MHP Genel Sekreteri İsmet Büyükataman, "Darbe, milli iradenin boğazına bağlanmış yağlı urgan, masum ve mazlumlara eziyet, işkence, mahkumiyet ve hatta ölüm fermanıdır." ifadelerini kullandı.
Büyükataman, 12 Eylül darbesinin 38'inci yılı dolayısıyla yayımladığı mesajda, Türkiye'nin darbelerin ceremesini çok çektiğini, acı ve ağır faturalarına belirli aralıklarla katlanmak durumunda kaldığını belirtti.
Her defasında yıkım getiren darbelerin, Türkiye'yi tarihin gerisine ittiğini aktaran Büyükataman, demokrasiye ket ve darbe vuran söylem, eylem ve her türlü girişimin Türkiye'nin hem önünü kapattığını hem de ufkunu kararttığına değindi.
Darbenin demokrasinin kızağa çekilmesi ve uçurumdan atılmasına neden olduğunun altını çizen Büyükataman, şu değerlendirmede bulundu:
"Darbe, milli iradenin boğazına bağlanmış yağlı urgan, masum ve mazlumlara eziyet, işkence, mahkumiyet ve hatta ölüm fermanıdır.
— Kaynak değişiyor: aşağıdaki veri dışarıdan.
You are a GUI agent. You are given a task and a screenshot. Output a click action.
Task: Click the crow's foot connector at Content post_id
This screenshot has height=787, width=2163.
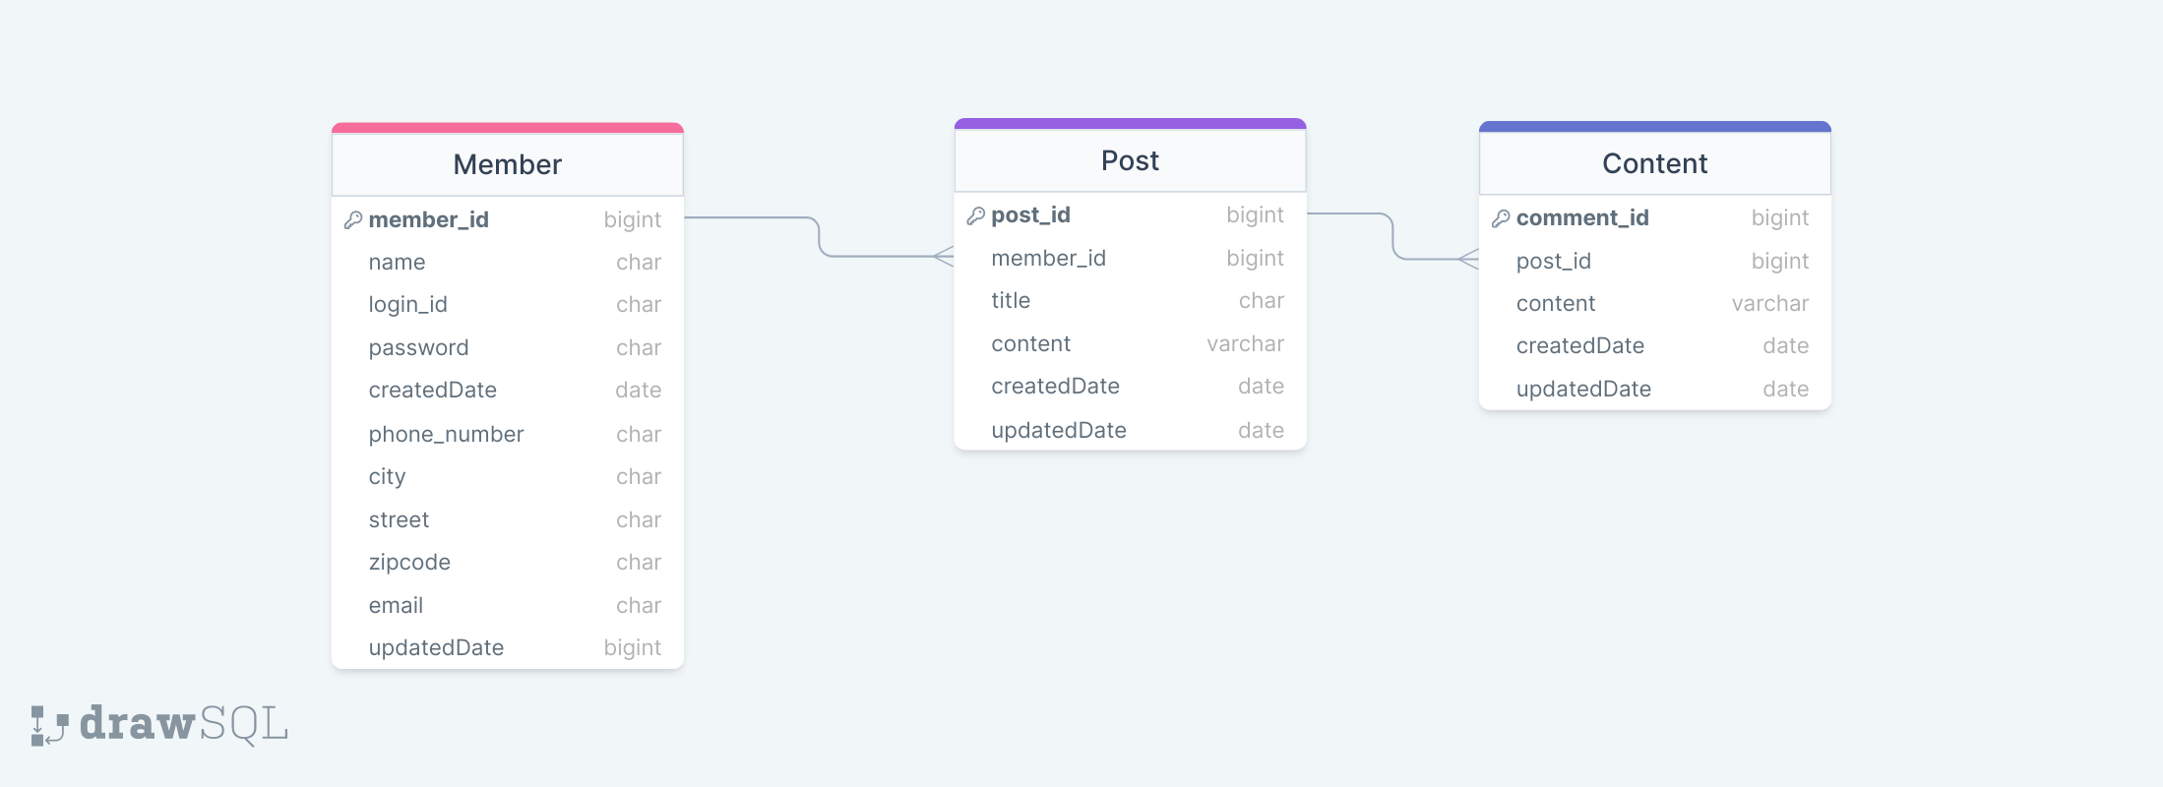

Milliyetçi Hareket Partisi 50 yıllık şerefli geçmişinde darbeye en çok maruz kalan, darbelerden en çok zarar gören bir millet ve demokrasi anıtıdır. Bu sebeple darbe ve demokrasi dışı arayışlar kimden gelirse gelsin milliyetçi hareket olarak karşısında durduk ve durmaya devam edeceğiz."
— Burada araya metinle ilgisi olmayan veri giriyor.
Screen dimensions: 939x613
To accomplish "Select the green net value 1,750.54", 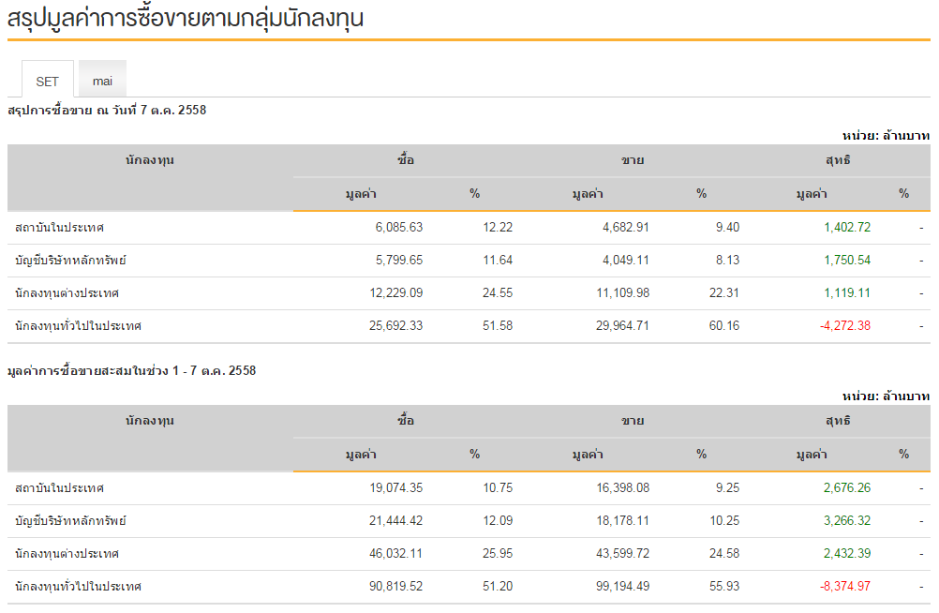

- "12 Eylül'ün tehditlerine teslim olmadık"
Büyükataman, 12 Eylül 1980'de yönetime el koyanlar tarafından MHP yöneticileri dahil yüzlerce partilinin, uydurulan senaryo, tertip, düzmece belge ve yalancı şahitlerle haksız yere suçlanarak tutuklandığını bildirdi.
O zulüm ve baskı dolu günlerin unutulamayacağını vurgulayan Büyükataman, ülkücü kadroların hapishanelerde yıllarca süren sorgularla hayatlarının karartıldığını anımsattı.
Kula kulluk etmeyip, zulme boyun eğmediklerine dikkati çeken İsmet Büyükataman, şunları kaydetti:
"Kanımız aktı, bedenlerimize kurşunlar yağdı, bombalar yanı başımızda patladı ama hak bildiğimiz yoldan, doğru gördüğümüz ülkülerimizden vazgeçmedik. 12 Eylül'ün tehditlerine teslim olmadık çünkü biz hakkımız yense de tarih ve millet huzurunda haklıydık. Çünkü biz ihlas sahibi, ülkü sahibi, ahlak ve edep mihveri, millet ve vatan sevdalısı milliyetçi-ülkücü harekettik. 12 Eylül Türk milletinin milli-kültürel erozyona karşı vatan topraklarının kaybedilmemesi için diktiği fidanların acımasızca kırılma tarihidir.
Sayın Genel Başkanımızın dediği gibi '12 Eylül'de bizim çocuklar kazandı diyorlardı. Çok şükür 15 Temmuz'da onların gayri meşru çocukları kaybetti, bu kez Türk milleti kazandı. Türkiye ayaklandı, ayıklandı ve yeni bir tarih yazdı.'
İslam'ın bin yıllık sancaktarı olan aziz Türk milleti, bu kutlu görev yerine kendisine Amerika'nın Ortadoğu karakolu elbisesini giydirmek isteyenlere 'Türk cihan hakimiyeti mefkuresi' sancağını tekrar kaldırarak cevap vermiştir.
Yüzyıllardır Türksüz ve Müslümansız bir Anadolu hayali kuran haçlıların hayalleri yıkılmıştır. Türk milleti, Türkiye sevdalıları artık bir ve beraber olarak onların gayri meşru çocuklarına asla geçit vermeyecektir.
Başta merhum Başbuğumuz Alparslan Türkeş Bey olmak üzere eylülün kırdığı güllerin, dava arkadaşlarımızın ruhları şad, mekanları cennet olsun."